Family businesses are the first form of business in the history of mankind. They are also the vast majority of companies in Greece, Europe and the world. This assumption is an indisputable fact. The quantitative data document it in an emphatic way. Family businesses are often associated with small and medium-sized businesses. Well-known, global, business giants are family businesses. It is for these reasons that the value of family businesses is considered (and is) absolutely crucial to the global economy. Of course to the domestic economy as well. The (special) issues they are called upon to manage are many and complex. Their problems respectively. They do not, however, receive due attention or special care at the legislative level.
Are there solutions?
But what is a family business?
The opinion (2016 / C 013/03) (: Own-initiative Opinion) of the European Economic and Social Committee on “Family businesses in Europe as a source of renewed growth and better jobs “ was published on 15.1.2016 in the Official Journal of the European Union. In it, a recommendation is made for the adoption of a definition of family businesses.
Therefore, a family business (according to this report) should be defined as one where the majority (direct or indirect) of the decision-making rights belongs to the natural person (or persons) who founded the business or is the owner of its share capital or to their spouse, parents, children or direct heirs of their children and, at the same time, a representative of the family or relatives formally participates in the management or administration of the business.
What about listed companies?
Listed companies should be (based on the same report) characterized as family businesses, if the person who established or acquired the company or their family or descendants hold 25% (and more) of the decision-making rights.
However, it was assessed by the same Opinion that this definition is too broad. It was even added that “it should be limited in a way that emphasizes the family character of the business, and especially the multigenerational purposes of its objectives”. It did not, however, come up with a (limited in scope) definition of it.

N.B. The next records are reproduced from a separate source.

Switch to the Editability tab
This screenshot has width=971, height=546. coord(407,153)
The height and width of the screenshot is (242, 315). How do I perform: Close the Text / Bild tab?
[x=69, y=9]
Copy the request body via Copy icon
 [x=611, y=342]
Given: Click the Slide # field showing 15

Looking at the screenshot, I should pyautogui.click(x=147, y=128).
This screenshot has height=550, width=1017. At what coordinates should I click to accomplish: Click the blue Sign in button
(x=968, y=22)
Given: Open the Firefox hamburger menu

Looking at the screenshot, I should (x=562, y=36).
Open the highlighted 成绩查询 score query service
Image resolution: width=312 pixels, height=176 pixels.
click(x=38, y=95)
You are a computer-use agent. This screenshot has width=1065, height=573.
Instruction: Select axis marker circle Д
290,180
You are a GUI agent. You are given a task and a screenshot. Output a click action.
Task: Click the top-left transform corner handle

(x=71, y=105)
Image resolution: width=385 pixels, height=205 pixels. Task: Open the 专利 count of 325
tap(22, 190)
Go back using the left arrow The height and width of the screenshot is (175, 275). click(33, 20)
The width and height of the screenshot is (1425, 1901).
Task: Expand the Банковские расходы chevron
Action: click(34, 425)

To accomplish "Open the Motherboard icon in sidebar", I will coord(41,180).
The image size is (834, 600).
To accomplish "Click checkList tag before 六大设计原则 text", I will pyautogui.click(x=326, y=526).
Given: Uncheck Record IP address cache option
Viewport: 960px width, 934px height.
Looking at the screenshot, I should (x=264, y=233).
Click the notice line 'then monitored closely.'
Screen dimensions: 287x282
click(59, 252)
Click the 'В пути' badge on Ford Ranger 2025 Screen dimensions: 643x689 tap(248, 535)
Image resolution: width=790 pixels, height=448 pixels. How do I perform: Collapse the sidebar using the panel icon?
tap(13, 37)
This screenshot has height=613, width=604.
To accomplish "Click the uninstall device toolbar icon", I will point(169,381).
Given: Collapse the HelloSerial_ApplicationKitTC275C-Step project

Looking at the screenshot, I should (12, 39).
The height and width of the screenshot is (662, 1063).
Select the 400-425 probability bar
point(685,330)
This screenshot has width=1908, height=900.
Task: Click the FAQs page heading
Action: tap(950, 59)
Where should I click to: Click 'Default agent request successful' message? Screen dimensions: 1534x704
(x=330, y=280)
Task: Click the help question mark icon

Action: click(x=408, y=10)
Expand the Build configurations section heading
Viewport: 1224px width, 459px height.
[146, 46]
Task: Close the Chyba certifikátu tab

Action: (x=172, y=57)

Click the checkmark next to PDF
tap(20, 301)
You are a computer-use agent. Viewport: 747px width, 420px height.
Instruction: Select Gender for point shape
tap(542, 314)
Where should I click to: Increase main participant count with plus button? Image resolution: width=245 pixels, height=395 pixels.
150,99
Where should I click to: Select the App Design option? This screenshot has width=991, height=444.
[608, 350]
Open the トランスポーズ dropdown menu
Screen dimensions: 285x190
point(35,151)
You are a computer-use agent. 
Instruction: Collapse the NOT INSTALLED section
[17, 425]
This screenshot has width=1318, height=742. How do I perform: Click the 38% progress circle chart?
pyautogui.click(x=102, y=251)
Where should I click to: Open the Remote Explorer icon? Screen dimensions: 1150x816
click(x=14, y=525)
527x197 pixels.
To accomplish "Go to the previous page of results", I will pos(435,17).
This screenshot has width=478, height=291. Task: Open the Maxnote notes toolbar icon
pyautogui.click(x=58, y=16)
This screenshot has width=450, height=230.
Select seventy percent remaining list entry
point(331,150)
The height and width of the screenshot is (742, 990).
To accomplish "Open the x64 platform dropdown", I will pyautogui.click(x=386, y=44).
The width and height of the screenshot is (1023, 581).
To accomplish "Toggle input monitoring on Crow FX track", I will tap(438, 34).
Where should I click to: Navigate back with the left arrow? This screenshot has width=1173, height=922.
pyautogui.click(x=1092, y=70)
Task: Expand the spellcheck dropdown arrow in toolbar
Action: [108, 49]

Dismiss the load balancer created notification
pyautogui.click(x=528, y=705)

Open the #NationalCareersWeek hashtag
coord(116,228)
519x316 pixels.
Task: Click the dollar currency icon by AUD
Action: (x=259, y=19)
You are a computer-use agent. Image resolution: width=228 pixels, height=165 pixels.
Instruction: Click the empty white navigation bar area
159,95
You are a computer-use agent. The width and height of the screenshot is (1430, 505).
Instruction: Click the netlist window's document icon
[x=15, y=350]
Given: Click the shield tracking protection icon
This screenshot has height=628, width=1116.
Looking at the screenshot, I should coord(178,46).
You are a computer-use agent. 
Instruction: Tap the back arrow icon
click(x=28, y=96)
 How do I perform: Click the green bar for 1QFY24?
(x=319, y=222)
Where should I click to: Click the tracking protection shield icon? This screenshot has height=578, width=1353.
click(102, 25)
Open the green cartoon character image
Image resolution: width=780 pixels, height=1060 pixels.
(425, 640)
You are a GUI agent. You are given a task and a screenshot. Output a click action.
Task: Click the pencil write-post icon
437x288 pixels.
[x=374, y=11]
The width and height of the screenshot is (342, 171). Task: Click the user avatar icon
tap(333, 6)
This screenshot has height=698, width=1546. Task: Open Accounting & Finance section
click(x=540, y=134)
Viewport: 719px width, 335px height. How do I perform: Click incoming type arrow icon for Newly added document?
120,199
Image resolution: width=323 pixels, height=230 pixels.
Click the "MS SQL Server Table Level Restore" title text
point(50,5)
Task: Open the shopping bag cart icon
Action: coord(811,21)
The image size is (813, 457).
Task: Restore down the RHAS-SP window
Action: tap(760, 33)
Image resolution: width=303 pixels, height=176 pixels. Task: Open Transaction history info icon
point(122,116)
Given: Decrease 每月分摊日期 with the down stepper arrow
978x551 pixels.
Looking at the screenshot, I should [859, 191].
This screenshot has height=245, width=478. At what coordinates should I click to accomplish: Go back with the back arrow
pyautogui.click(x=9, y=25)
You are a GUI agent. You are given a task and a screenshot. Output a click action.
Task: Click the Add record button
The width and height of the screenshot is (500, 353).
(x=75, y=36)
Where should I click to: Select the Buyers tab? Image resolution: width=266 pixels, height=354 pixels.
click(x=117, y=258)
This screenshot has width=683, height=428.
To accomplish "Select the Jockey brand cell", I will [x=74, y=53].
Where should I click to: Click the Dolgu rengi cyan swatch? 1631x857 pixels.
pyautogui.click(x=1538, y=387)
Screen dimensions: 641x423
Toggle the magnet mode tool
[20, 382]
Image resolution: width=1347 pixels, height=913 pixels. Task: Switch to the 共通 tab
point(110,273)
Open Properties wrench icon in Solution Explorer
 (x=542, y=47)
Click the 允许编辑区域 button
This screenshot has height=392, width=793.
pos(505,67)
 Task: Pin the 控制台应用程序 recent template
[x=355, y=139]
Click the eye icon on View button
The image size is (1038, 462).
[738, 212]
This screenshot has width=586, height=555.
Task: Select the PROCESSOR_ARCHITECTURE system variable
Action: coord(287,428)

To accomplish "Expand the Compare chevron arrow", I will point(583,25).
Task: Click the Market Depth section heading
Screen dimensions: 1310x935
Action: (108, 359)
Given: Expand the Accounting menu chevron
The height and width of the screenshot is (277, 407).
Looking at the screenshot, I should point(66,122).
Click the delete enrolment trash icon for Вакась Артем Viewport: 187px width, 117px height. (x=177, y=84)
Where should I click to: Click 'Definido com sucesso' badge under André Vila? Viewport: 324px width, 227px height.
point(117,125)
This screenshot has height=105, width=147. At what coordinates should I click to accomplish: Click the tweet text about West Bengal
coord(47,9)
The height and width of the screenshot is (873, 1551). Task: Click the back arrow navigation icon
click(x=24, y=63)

If one studies the global family business literature, they will find that definitions of the nature of “they cannot be limited” have been proposed. It is therefore a given that we have not agreed on a commonly accepted definition.
Family businesses, however, are a reality.
An indisputable reality.
And, in fact, globally.
The Importance of Family Business in the US Economy
In the US, according to research published in Family Business Magazine:
(a) 60% of businesses are controlled by families
(b) family businesses generate 64% of US GDP and employ 62% of the workforce there; and,
(c) 37% of the top Fortune-500 companies are family controlled.
The importance of family businesses in the European economy
The importance of family businesses in the European economy also seems shocking. The above-mentioned Opinion refers, inter alia, to the elements of the final report (11/2009) of the Expert Group “Overview of Family – Business – Relevant Issues: research, networks, policy measures and existing studies”. The latter shows that family businesses at European Union level – for all countries where data are available:
(a) account for more than 60% to 90% of all European companies;
(b) employ from 40% to 50% of all employees.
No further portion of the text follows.